[Supplied data — start]

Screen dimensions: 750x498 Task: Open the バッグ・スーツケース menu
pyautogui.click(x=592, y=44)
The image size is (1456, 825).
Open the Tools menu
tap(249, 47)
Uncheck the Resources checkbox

[Supplied data — finish]
[Supplied data — start]

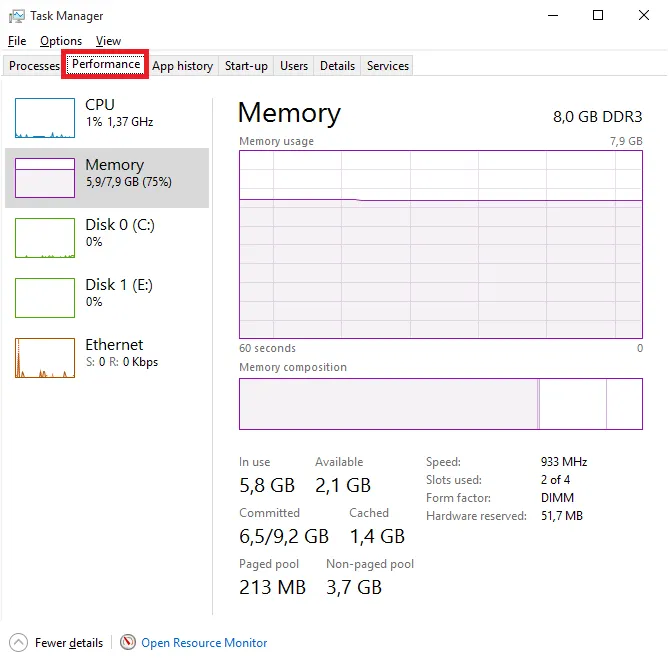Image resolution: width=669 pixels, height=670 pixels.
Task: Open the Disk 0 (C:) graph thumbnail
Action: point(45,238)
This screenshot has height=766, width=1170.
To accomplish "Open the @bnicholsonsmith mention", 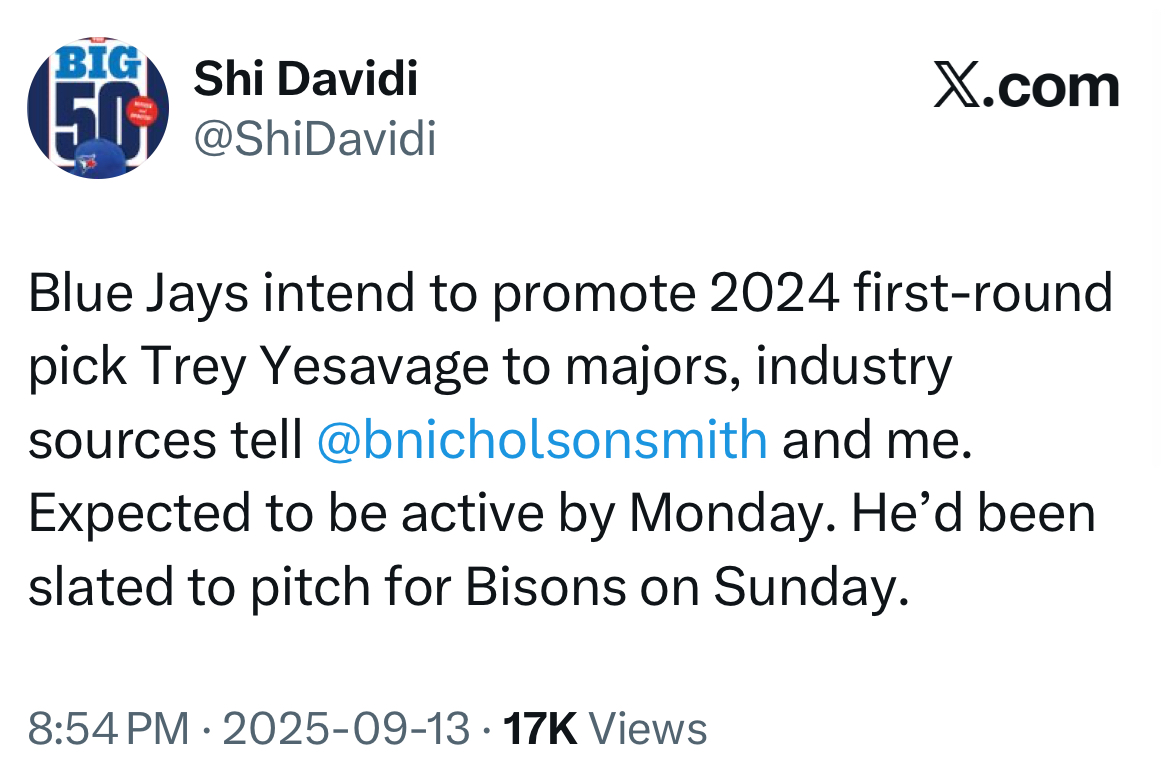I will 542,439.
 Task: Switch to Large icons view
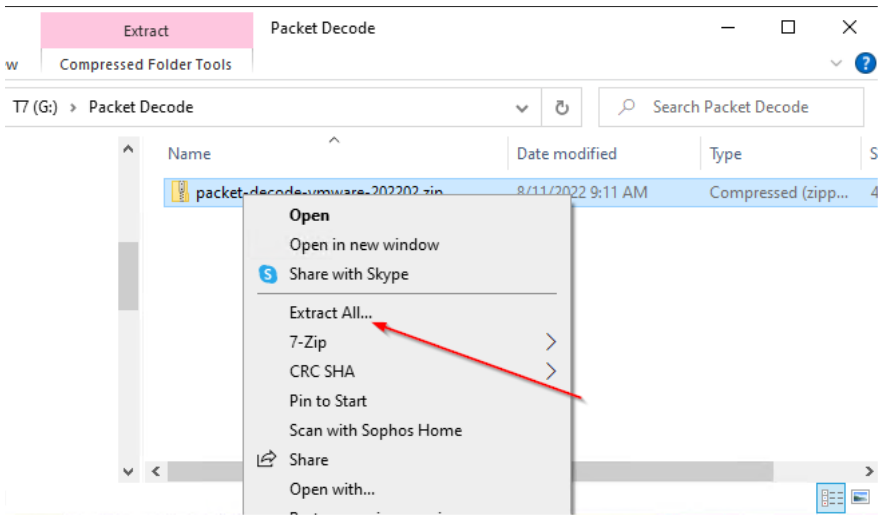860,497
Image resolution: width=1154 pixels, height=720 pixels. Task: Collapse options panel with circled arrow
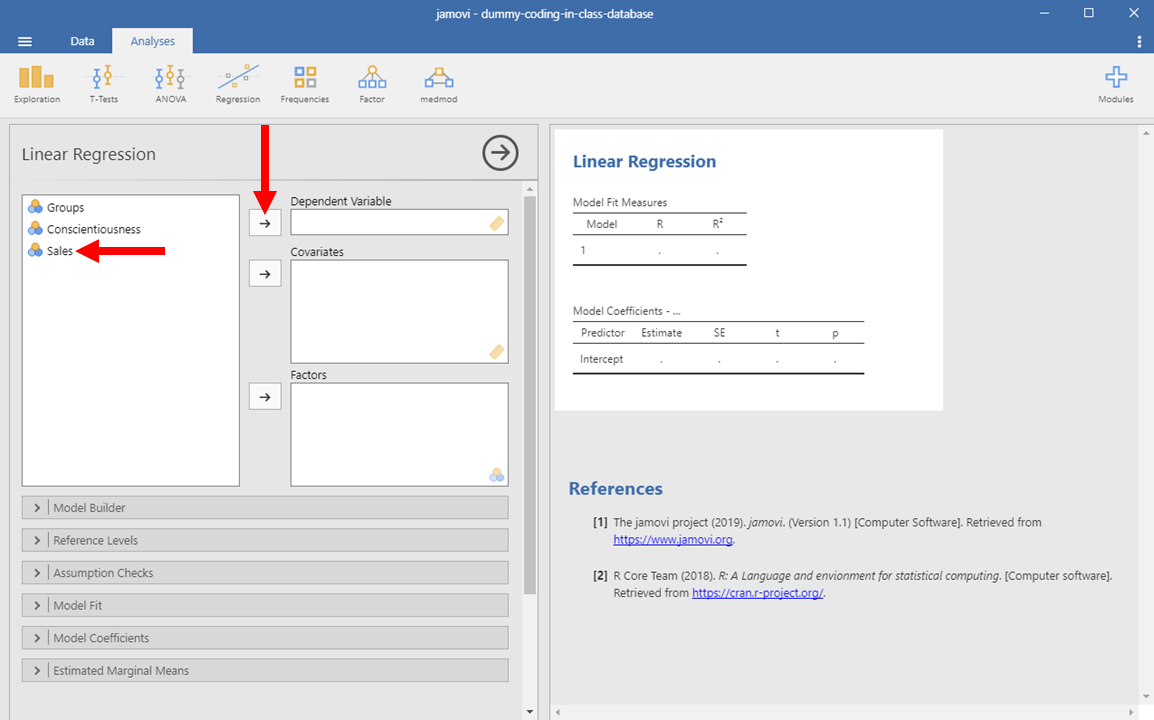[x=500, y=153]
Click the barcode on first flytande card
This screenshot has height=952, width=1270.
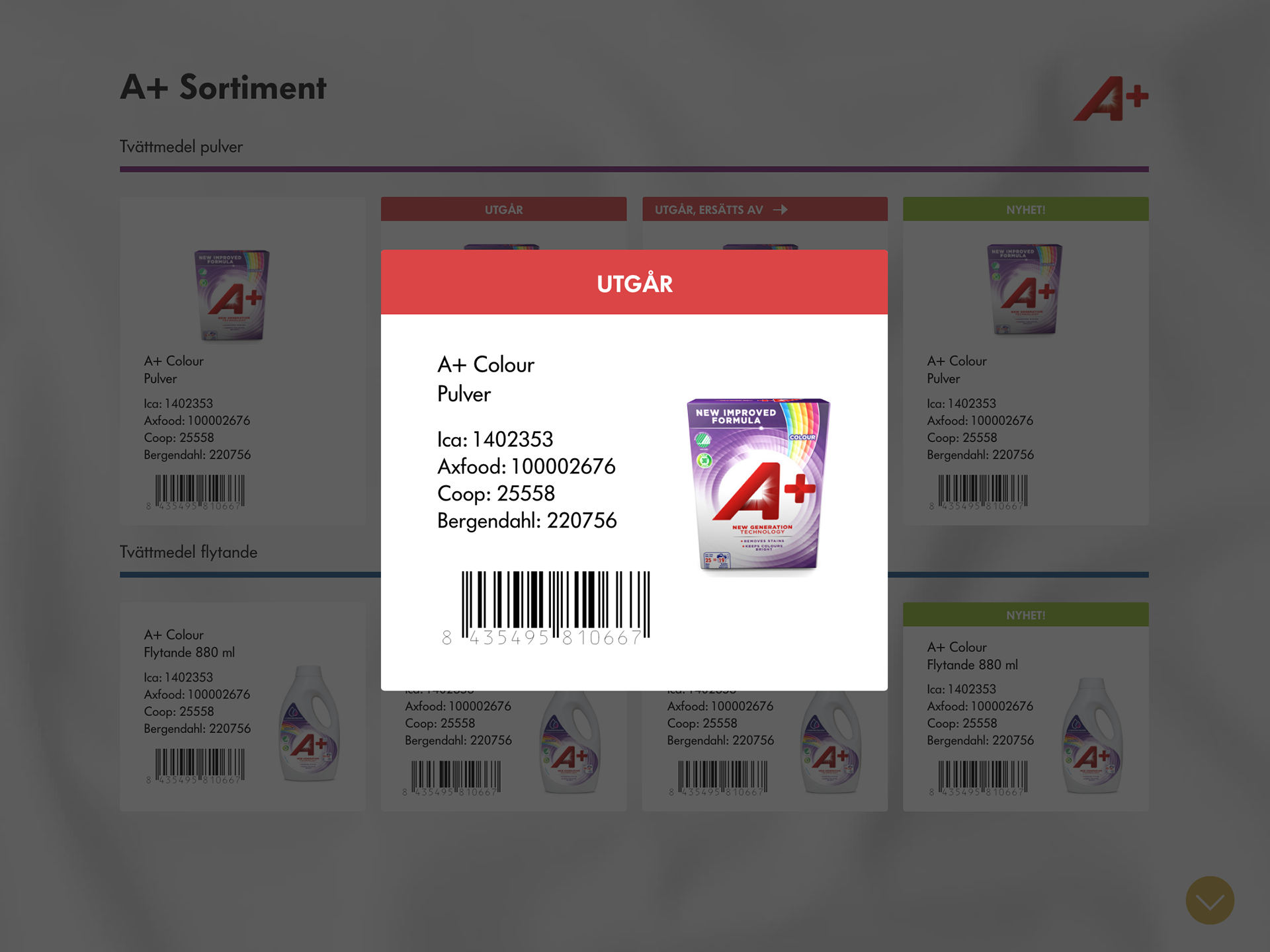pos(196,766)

[Supplied data — finish]

• Problem statement: Look in the material above for the line with "Screen dimensions: 750x498" and the line with "Uncheck the Resources checkbox", and transcribe exactly those lines and all lines between them, nothing more.

• Reply to the exercise:
Screen dimensions: 750x498 Task: Open the バッグ・スーツケース menu
pyautogui.click(x=592, y=44)
The image size is (1456, 825).
Open the Tools menu
tap(249, 47)
Uncheck the Resources checkbox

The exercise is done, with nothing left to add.